Significant incidents refer to “incidents where you cannot deliver goods or services,” said Marsh, and must be reported within 12 hours. Relevant incidents, on the other hand, refer to “incidents that impact delivery of services or goods but they are deliverable.” These must be reported within 72 hours.

The statement from Marsh also enumerated the following critical infrastructure asset classes required to report incidents to the ACSC:

critical telecommunications assets
critical broadcasting asset
critical domain name system
critical data storage or processing asset
critical financial market infrastructure asset that is a payment system
critical food and grocery asset
critical hospital
critical freight infrastructure asset
critical freight services asset
critical public transport asset
critical liquid fuel asset
critical energy market operator asset
critical electricity asset that was not a critical infrastructure asset immediately before the commencement of section 18A of the Act
critical gas asset that was not a critical infrastructure asset immediately before the commencement of section 18A of the Act

Entities for these asset classes must submit cyber security incident reports through the ACSC website.

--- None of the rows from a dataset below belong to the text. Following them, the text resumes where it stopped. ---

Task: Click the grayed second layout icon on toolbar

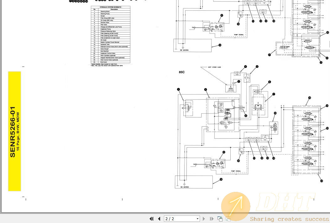Action: pos(228,219)
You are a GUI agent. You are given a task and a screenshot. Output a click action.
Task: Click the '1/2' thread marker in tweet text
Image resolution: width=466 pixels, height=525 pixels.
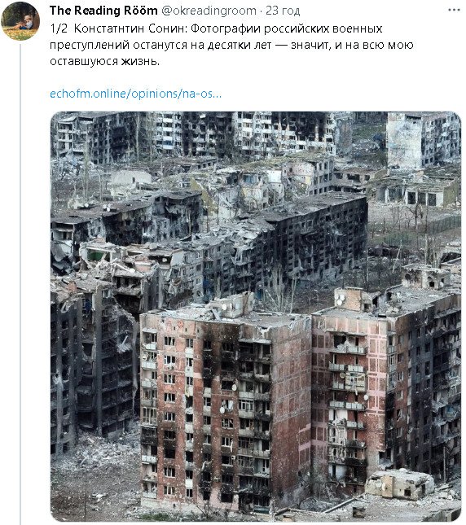pyautogui.click(x=59, y=28)
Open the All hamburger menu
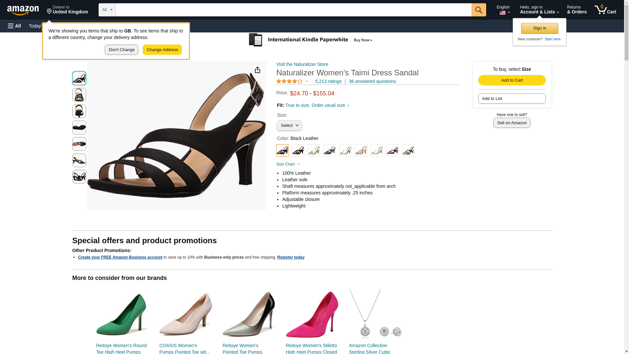Screen dimensions: 629x354 coord(14,26)
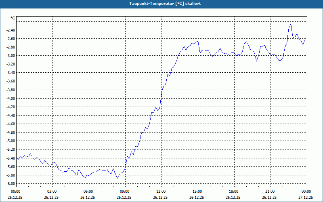Click the Taupunkt-Temperatur chart title bar
This screenshot has height=202, width=323.
point(162,4)

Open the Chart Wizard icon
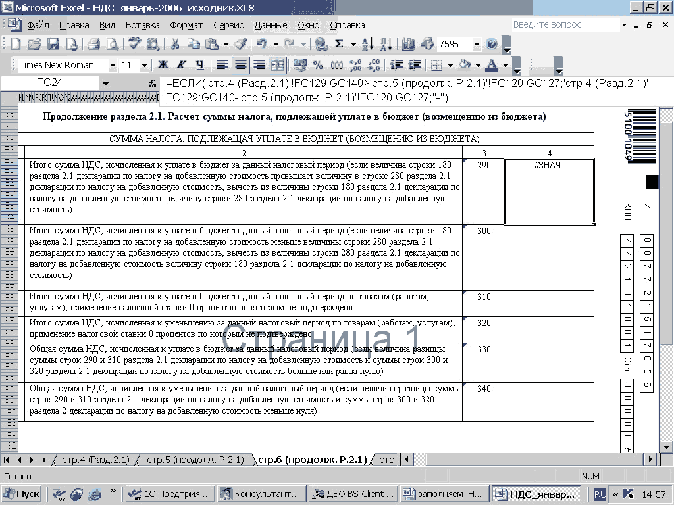tap(409, 45)
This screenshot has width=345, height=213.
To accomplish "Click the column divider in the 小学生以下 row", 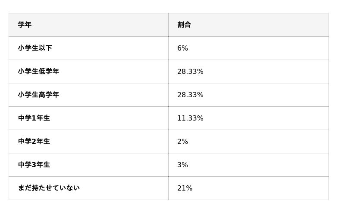I will click(x=168, y=48).
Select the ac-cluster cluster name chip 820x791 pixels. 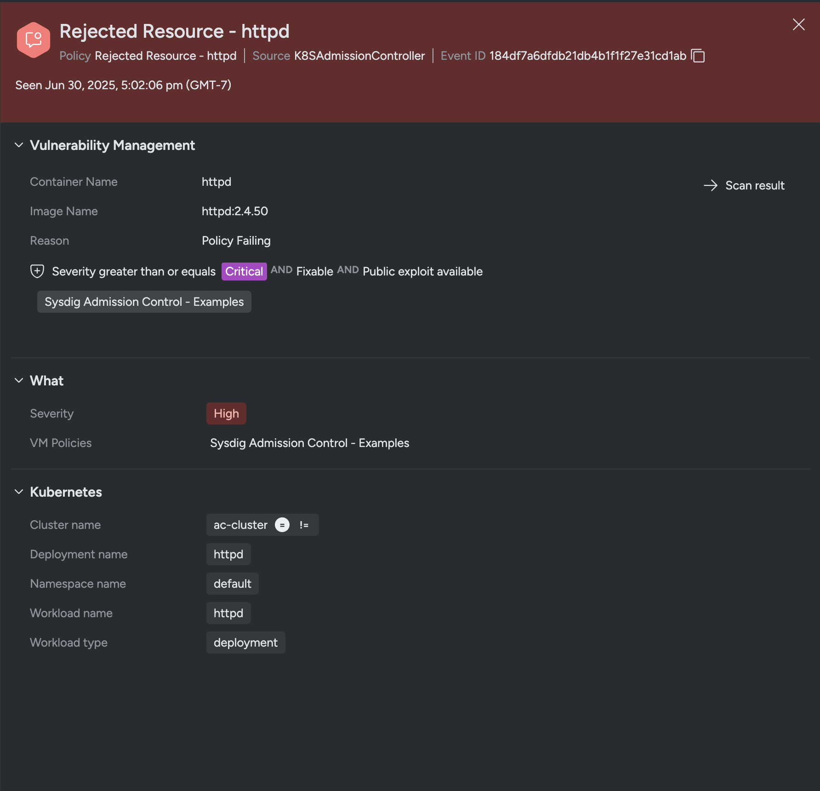point(240,525)
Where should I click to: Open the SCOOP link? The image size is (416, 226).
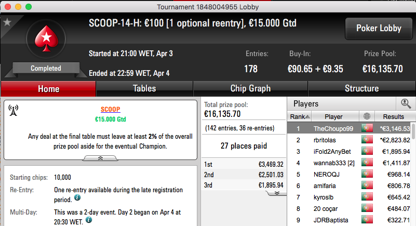(111, 109)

Marsh added that such incidents must also be reported to a company’s insurer if they have cyber insurance.

“Cyber insurance typically covers costs for investigating and responding to cyber incidents,” said the Marsh statement. “Upon notification an initial triage will be conducted by the appointed incident response manager (IRM). The IRM will then determine whether panel response vendors – such as IT forensics services – should be engaged.”